Nvidia gibt Entwarnung: RTX Pro 5000 ohne fehlende ROPs
Im Gegensatz zu manchen Exemplaren der Geforce-RTX-50-Reihe sollen der Profi-Grafikkarte RTX Pro 5000 laut Nvidia offiziell keine ROPs fehlen.
Anfang vergangenen Jahres musste Nvidia einräumen, dass ein geringer Anteil an Geforce RTX 5090, RTX 5090D und RTX 5070 Ti mit teildefekten GPUs ausgeliefert wurde, die weniger ROP-Einheiten (Raster Operations Pipelines) besitzen als angegeben. Ein Reddit-Nutzer mit einer neu gekauften RTX Pro 5000 aus der Blackwell-Generation mit 48 GiB vermutete nun kürzlich ebenfalls, davon betroffen zu sein, da sein Exemplar laut dem Analyse-Tool GPU-Z lediglich über 160 ROPs verfügt und nicht wie vielerorts online angegeben über 176 ROPs.
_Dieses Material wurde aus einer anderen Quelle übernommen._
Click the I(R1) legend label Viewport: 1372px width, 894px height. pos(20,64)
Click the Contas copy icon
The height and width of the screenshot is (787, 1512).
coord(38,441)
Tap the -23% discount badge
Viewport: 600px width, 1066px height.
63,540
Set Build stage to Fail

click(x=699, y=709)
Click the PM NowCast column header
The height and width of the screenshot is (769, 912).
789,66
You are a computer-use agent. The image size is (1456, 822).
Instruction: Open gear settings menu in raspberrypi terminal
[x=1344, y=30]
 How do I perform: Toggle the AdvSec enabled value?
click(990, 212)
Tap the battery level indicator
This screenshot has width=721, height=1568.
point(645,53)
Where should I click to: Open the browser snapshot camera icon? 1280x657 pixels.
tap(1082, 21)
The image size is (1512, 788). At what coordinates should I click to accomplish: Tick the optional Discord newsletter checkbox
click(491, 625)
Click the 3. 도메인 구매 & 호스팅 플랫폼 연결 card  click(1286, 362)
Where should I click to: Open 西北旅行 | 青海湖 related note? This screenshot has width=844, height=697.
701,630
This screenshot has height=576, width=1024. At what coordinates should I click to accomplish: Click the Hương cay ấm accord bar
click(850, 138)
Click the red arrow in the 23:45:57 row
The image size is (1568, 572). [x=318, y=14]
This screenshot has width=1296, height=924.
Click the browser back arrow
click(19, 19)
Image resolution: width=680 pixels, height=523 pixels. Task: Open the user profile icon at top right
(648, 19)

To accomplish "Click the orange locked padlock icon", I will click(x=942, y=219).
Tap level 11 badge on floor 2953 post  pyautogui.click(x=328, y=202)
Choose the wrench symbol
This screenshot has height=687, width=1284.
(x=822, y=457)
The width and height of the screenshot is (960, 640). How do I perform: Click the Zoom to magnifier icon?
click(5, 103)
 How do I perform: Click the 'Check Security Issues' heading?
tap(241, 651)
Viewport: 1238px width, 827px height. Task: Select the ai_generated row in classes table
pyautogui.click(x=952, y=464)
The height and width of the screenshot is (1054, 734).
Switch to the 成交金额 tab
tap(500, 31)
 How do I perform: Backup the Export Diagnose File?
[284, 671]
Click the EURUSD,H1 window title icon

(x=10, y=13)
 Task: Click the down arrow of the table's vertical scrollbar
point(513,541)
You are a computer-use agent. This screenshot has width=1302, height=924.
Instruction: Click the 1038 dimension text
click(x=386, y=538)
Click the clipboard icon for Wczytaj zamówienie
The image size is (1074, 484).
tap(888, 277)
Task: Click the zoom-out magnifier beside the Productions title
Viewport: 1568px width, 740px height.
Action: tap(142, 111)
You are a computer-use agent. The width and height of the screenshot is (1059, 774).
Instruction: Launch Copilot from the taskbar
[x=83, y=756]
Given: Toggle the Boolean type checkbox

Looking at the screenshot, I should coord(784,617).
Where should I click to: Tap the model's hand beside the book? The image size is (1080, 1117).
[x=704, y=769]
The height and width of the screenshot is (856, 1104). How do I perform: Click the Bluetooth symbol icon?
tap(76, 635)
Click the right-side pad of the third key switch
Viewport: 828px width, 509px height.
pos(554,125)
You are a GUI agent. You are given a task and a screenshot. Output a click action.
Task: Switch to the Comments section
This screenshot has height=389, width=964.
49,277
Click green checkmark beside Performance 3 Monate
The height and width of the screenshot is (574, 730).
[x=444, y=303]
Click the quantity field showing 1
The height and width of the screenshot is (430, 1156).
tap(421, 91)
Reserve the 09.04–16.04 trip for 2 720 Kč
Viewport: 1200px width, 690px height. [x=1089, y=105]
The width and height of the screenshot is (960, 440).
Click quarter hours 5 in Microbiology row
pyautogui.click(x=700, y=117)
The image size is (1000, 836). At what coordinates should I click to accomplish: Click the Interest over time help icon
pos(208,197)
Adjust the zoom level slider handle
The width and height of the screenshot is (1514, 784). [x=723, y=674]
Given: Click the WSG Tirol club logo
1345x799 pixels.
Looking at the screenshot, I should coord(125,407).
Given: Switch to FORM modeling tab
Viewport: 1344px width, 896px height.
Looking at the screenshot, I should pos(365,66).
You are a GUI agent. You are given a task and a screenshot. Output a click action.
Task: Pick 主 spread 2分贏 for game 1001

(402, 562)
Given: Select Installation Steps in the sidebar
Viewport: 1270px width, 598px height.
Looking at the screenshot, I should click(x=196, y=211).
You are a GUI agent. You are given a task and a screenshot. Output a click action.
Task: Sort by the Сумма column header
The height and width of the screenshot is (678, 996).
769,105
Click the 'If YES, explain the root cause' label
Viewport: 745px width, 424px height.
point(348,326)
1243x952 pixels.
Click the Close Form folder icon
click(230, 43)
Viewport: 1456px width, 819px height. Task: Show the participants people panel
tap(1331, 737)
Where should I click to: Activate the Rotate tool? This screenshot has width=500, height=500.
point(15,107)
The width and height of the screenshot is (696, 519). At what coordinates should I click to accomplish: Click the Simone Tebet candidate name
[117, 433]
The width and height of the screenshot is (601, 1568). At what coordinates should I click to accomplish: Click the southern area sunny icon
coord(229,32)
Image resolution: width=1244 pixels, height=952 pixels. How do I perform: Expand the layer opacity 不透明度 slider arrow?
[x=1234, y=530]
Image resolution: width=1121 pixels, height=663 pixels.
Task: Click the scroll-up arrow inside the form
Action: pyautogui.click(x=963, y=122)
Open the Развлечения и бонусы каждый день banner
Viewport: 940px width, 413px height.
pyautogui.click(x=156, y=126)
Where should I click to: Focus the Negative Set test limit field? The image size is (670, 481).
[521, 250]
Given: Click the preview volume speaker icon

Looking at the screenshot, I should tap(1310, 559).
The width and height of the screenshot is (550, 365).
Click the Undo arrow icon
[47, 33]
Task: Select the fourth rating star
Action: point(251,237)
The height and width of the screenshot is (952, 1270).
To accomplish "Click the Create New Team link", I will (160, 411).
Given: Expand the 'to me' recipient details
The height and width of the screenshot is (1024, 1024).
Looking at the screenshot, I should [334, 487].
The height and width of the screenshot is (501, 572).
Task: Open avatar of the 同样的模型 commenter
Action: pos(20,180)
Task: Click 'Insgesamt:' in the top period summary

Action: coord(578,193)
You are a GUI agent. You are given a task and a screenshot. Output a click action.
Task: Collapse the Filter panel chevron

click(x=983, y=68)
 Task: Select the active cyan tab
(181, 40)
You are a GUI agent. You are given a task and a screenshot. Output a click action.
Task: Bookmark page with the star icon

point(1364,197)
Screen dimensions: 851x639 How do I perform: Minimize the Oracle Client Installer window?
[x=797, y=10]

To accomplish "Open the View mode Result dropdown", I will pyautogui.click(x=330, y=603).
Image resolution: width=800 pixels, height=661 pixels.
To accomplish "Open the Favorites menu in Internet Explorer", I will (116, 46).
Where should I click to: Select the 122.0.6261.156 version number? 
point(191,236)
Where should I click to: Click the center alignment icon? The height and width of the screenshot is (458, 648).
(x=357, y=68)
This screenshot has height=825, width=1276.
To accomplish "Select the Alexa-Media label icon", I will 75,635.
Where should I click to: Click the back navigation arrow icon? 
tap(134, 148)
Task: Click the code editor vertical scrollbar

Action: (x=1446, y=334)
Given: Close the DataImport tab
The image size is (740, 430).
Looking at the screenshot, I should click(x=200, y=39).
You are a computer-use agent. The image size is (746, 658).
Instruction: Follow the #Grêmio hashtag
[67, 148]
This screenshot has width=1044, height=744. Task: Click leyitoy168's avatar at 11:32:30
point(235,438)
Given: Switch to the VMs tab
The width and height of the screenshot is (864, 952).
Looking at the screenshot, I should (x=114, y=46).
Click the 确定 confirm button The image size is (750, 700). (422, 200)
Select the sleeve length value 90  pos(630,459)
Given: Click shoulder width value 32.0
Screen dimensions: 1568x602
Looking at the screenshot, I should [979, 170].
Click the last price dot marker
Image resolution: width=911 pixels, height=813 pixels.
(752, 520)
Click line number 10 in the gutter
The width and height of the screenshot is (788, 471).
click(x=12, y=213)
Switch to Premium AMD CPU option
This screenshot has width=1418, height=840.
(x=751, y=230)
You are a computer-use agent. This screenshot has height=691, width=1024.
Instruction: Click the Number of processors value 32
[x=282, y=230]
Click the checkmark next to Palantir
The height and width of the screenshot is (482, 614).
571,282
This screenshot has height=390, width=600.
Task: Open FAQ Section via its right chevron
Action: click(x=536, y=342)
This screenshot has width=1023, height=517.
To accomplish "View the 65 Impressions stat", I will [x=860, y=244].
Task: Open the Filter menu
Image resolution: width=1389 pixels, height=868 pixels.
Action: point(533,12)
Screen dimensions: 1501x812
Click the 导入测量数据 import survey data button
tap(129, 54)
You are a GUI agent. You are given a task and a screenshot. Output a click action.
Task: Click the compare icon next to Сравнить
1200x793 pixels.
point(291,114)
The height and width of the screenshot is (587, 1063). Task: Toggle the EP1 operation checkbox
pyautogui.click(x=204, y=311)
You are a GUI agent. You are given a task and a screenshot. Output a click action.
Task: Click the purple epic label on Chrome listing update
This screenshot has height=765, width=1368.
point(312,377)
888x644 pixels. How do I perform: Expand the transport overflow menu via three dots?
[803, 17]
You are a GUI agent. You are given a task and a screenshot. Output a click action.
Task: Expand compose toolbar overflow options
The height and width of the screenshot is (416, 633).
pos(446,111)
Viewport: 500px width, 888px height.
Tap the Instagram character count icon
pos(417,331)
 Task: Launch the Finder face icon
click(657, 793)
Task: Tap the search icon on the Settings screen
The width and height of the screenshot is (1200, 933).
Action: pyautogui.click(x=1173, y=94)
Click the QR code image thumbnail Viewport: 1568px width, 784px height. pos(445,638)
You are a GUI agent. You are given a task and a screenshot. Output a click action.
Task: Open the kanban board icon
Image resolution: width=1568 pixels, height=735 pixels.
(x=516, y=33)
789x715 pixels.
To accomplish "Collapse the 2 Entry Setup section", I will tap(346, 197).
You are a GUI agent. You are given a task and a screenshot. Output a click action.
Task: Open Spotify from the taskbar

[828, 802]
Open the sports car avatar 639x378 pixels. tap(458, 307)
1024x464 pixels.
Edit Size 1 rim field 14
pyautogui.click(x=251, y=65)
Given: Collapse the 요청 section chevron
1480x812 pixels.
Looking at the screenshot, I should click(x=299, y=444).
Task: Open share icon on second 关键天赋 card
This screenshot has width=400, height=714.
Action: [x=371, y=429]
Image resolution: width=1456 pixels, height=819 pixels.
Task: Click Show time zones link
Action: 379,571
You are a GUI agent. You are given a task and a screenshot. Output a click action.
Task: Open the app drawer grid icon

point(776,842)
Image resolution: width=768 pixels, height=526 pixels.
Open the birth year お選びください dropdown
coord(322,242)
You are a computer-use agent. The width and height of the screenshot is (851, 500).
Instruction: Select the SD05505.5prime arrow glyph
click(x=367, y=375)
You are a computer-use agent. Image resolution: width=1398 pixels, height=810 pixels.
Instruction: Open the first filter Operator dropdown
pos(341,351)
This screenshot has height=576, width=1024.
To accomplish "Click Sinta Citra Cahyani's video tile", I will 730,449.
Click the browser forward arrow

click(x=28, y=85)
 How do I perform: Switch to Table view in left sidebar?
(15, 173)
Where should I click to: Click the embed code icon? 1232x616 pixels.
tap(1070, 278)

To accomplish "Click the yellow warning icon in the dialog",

Nvidia hat jedoch gegenüber Techpowerup bestätigt, dass es sich bei der in Online-Datenbanken und anderen inoffiziellen Quellen zu findenden ROP-Anzahl um einen Fehler handelt und dass die Karte offiziell mit 160 ROPs ausgestattet ist, wie es auch GPU-Z erkennt. GPU-Z von Techpowerup liest die ROP-Anzahl laut den Machern von der GPU aus, sobald der Treiber installiert ist, wodurch "Live-Daten" angezeigt und gelesen werden. Diese werden anschließend von GPU-Z geprüft, welches dann die ROP-Anzahl meldet.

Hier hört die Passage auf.